Myalgic Encephalomyelitis/Chronic Fatigue Syndrome – Evidence for an autoimmune disease

Myalgic Encephalomyelitis/Chronic Fatigue Syndrome (ME/CFS) is a frequent and severe chronic disease drastically impairing life quality. The underlying pathomechanism is incompletely understood yet but there is convincing evidence that in at least a subset of patients ME/CFS has an autoimmune etiology. In this review, we will discuss current autoimmune aspects for ME/CFS. Immune dysregulation in ME/CFS has been frequently described including changes in cytokine profiles and immunoglobulin levels, T- and B-cell phenotype and a decrease of natural killer cell cytotoxicity. Moreover, autoantibodies against various antigens including neurotransmitter receptors have been recently identified in ME/CFS individuals by several groups.

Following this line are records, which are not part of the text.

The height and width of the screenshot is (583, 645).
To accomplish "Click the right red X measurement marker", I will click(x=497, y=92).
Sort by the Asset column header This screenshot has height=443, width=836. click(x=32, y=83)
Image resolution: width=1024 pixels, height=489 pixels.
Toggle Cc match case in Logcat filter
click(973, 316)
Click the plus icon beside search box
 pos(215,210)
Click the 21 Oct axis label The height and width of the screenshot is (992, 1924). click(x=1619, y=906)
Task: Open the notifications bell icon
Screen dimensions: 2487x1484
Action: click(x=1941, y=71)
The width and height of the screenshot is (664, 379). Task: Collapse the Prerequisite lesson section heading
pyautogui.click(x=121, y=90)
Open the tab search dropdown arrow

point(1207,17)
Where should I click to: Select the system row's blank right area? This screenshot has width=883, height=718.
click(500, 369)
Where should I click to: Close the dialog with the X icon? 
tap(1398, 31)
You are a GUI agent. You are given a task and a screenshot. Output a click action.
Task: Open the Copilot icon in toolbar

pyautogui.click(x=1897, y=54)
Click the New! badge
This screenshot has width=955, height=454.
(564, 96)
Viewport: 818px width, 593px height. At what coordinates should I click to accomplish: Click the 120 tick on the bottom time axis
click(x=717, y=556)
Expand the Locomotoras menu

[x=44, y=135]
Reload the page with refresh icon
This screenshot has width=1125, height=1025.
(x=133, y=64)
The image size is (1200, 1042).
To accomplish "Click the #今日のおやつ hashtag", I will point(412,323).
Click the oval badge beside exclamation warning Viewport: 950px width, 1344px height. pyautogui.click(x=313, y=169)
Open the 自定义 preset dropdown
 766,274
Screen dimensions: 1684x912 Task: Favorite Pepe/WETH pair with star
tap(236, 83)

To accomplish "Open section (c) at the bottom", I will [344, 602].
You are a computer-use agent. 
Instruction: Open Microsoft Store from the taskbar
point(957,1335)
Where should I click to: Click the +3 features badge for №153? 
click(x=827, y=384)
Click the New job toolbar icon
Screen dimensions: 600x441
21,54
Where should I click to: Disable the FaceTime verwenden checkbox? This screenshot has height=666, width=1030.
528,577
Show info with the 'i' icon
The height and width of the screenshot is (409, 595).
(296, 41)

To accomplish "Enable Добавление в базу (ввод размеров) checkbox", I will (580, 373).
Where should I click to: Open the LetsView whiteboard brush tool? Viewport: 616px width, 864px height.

Consistently, clinical trials from Norway have shown that B-cell depletion with rituximab results in clinical benefits in about half of ME/CFS patients. Furthermore, recent studies have provided evidence for severe metabolic disturbances presumably mediated by serum autoantibodies in ME/CFS. Therefore, further efforts are required to delineate the role of autoantibodies in the onset and pathomechanisms of ME/CFS in order to better understand and properly treat this disease.